─── Records shown

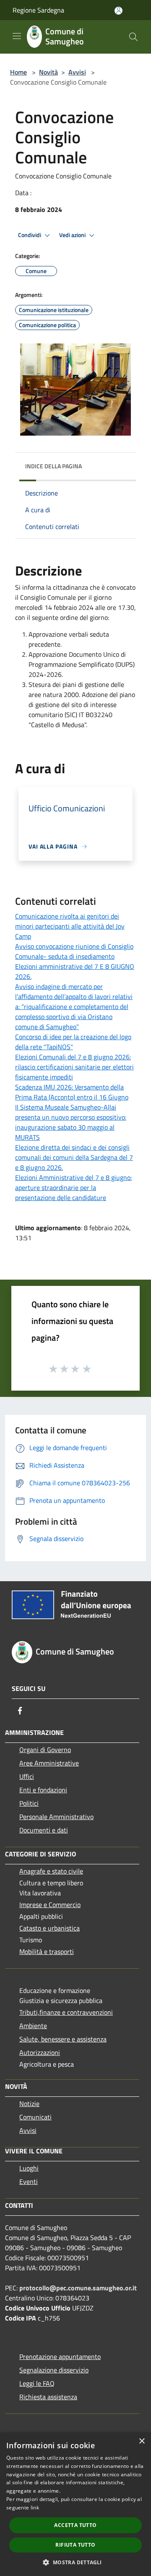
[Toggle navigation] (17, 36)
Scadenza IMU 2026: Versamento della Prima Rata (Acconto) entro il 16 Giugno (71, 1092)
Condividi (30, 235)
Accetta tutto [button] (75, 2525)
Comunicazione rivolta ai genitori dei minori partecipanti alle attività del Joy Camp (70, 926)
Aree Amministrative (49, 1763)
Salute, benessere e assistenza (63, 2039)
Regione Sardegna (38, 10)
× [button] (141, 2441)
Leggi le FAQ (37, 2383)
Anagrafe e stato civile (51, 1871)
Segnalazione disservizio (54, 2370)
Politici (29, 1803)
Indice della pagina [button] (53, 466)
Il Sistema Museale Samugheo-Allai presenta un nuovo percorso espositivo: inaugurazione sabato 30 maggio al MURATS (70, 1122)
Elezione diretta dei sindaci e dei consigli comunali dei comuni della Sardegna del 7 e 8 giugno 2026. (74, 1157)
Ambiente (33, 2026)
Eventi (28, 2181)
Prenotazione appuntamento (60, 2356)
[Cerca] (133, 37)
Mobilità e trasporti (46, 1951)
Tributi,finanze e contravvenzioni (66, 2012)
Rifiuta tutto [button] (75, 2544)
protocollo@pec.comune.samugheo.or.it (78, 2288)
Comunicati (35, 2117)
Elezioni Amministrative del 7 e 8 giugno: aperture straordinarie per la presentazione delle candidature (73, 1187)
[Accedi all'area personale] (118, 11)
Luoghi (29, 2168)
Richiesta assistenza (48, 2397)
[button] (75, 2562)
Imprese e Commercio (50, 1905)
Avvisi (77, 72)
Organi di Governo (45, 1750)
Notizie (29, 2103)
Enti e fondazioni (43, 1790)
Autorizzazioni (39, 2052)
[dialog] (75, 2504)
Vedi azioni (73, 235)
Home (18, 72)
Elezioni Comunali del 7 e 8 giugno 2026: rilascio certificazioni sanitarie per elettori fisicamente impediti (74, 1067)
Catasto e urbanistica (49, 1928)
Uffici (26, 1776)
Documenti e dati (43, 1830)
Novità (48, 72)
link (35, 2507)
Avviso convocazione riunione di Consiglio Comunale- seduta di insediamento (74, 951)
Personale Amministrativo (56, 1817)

──────
─── Records shown

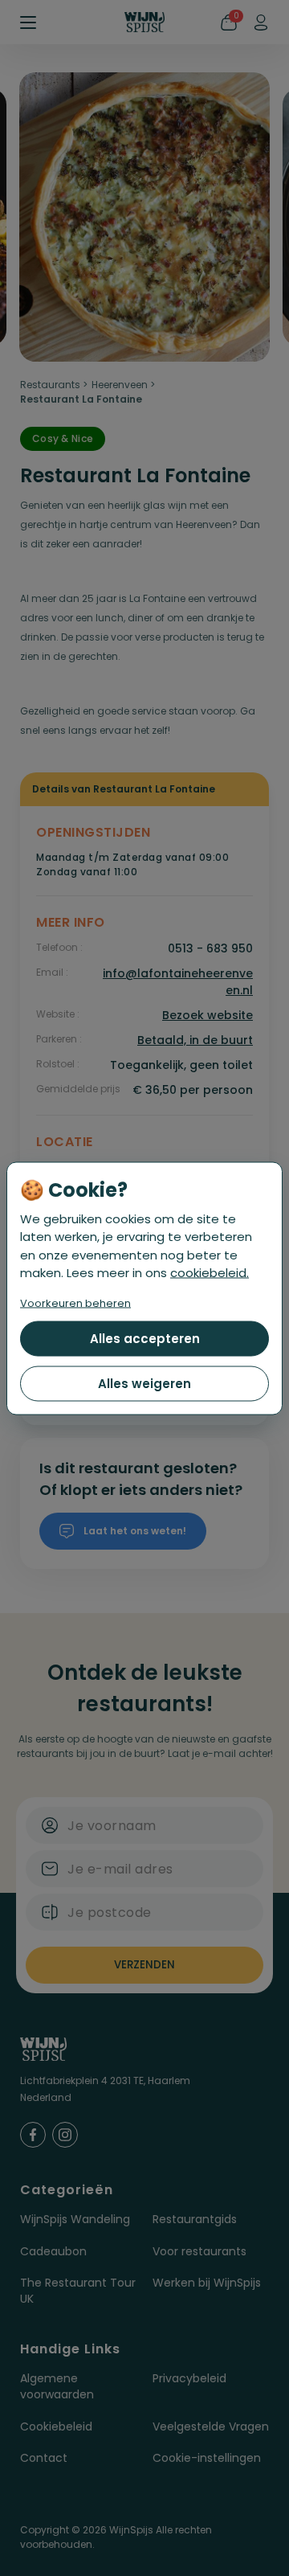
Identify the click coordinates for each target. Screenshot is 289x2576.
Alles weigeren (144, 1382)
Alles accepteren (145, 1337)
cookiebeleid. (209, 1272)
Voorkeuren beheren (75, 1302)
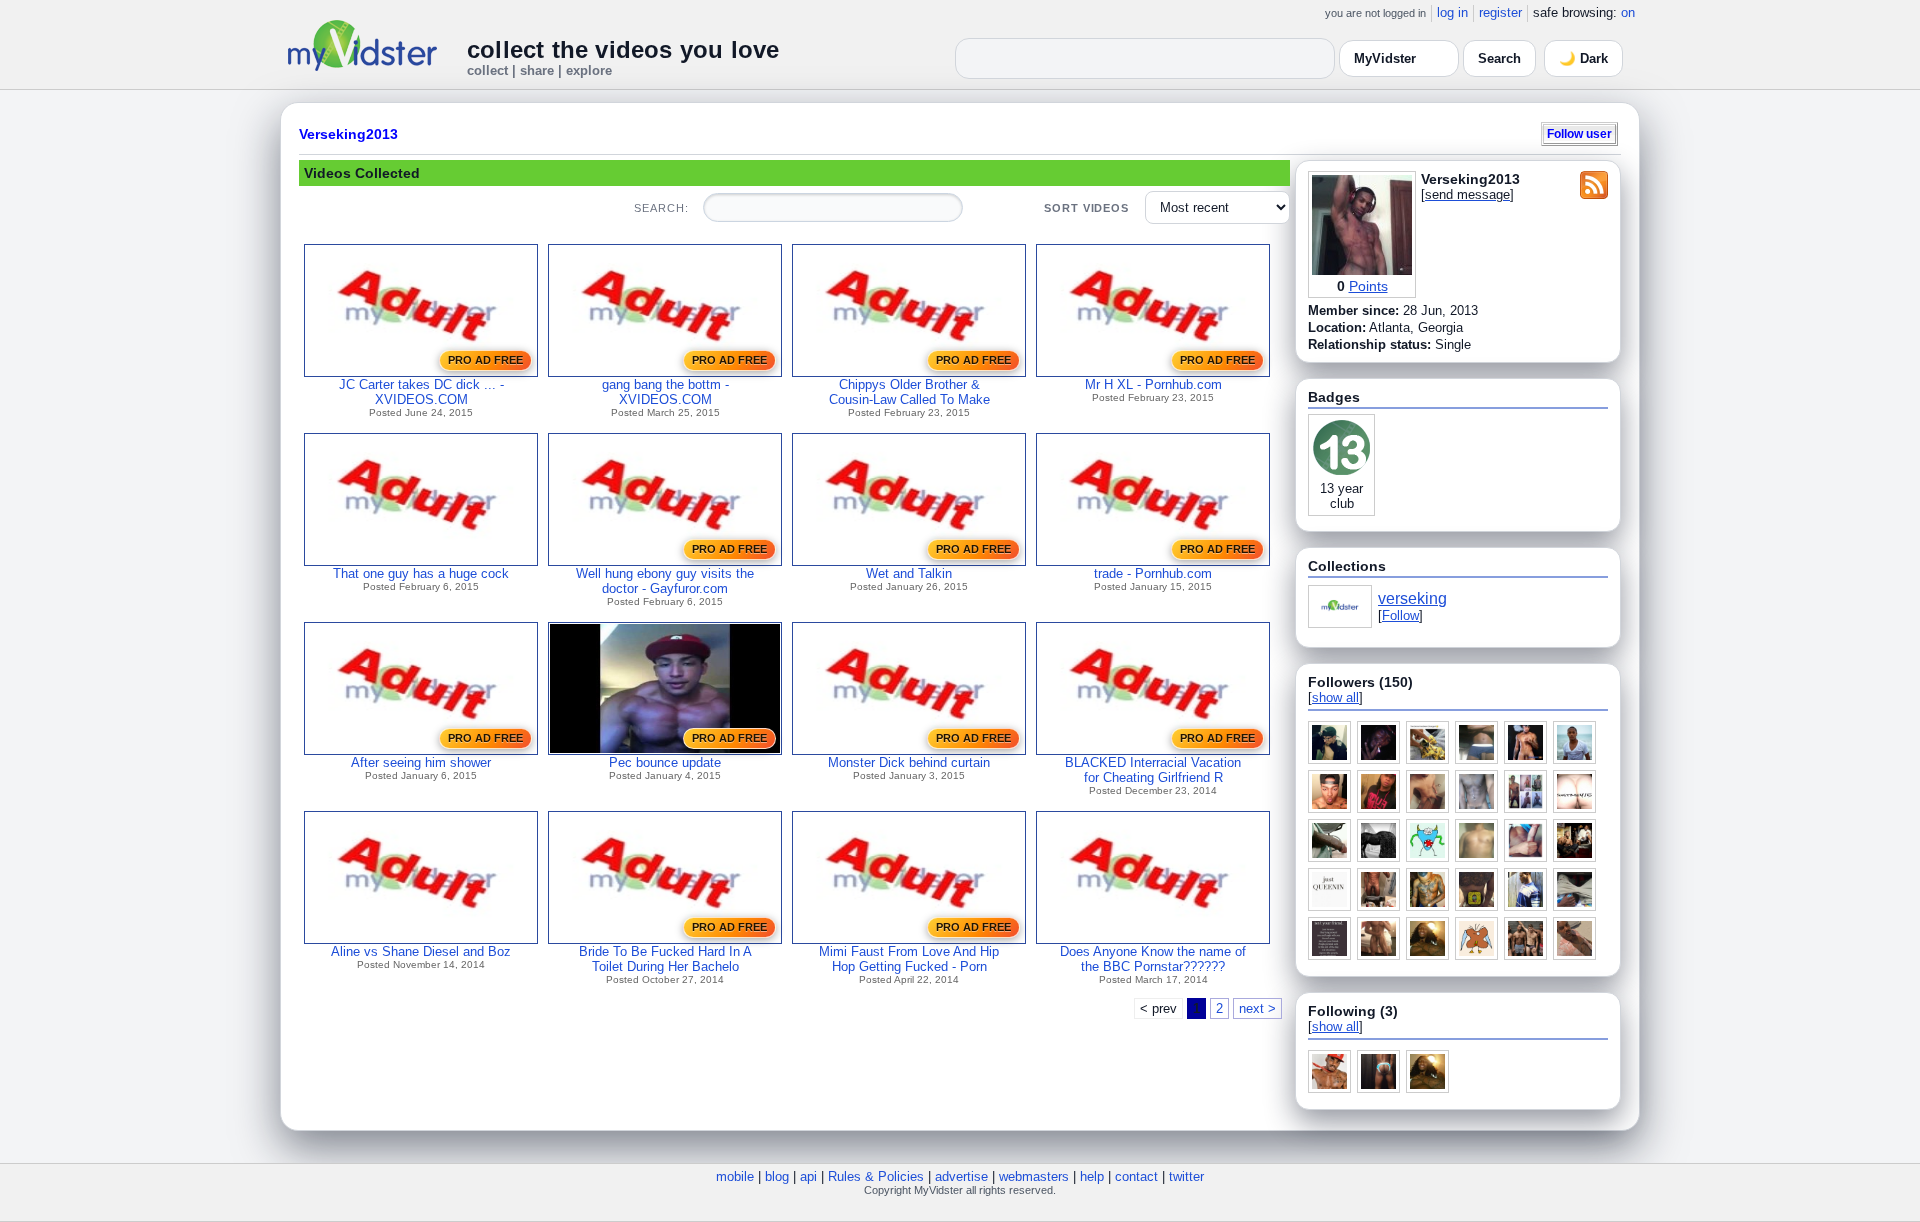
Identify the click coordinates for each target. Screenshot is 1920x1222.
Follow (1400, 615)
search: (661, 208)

──────

■ Instructions to follow:
Would you please copy exactly the part of the entries above that begins at the line containing "[Toggle navigation] (17, 36)" and ends at the line containing "Personale Amministrativo (56, 1817)", both lines included?

■ Task response:
[Toggle navigation] (17, 36)
Scadenza IMU 2026: Versamento della Prima Rata (Acconto) entro il 16 Giugno (71, 1092)
Condividi (30, 235)
Accetta tutto [button] (75, 2525)
Comunicazione rivolta ai genitori dei minori partecipanti alle attività del Joy Camp (70, 926)
Aree Amministrative (49, 1763)
Salute, benessere e assistenza (63, 2039)
Regione Sardegna (38, 10)
× [button] (141, 2441)
Leggi le FAQ (37, 2383)
Anagrafe e stato civile (51, 1871)
Segnalazione disservizio (54, 2370)
Politici (29, 1803)
Indice della pagina [button] (53, 466)
Il Sistema Museale Samugheo-Allai presenta un nuovo percorso espositivo: inaugurazione sabato 30 maggio al MURATS (70, 1122)
Elezione diretta dei sindaci e dei consigli comunali dei comuni della Sardegna del 7 e 8 giugno 2026. (74, 1157)
Ambiente (33, 2026)
Eventi (28, 2181)
Prenotazione appuntamento (60, 2356)
[Cerca] (133, 37)
Mobilità e trasporti (46, 1951)
Tributi,finanze e contravvenzioni (66, 2012)
Rifiuta tutto [button] (75, 2544)
protocollo@pec.comune.samugheo.or.it (78, 2288)
Comunicati (35, 2117)
Elezioni Amministrative del 7 e 8 giugno: aperture straordinarie per la presentazione delle candidature (73, 1187)
[Accedi all'area personale] (118, 11)
Luoghi (29, 2168)
Richiesta assistenza (48, 2397)
[button] (75, 2562)
Imprese e Commercio (50, 1905)
Avvisi (77, 72)
Organi di Governo (45, 1750)
Notizie (29, 2103)
Enti e fondazioni (43, 1790)
Autorizzazioni (39, 2052)
[dialog] (75, 2504)
Vedi azioni (73, 235)
Home (18, 72)
Elezioni Comunali del 7 e 8 giugno 2026: rilascio certificazioni sanitarie per elettori fisicamente impediti (74, 1067)
Catasto e urbanistica (49, 1928)
Uffici (26, 1776)
Documenti e dati (43, 1830)
Novità (48, 72)
link (35, 2507)
Avviso convocazione riunione di Consiglio Comunale- seduta di insediamento (74, 951)
Personale Amministrativo (56, 1817)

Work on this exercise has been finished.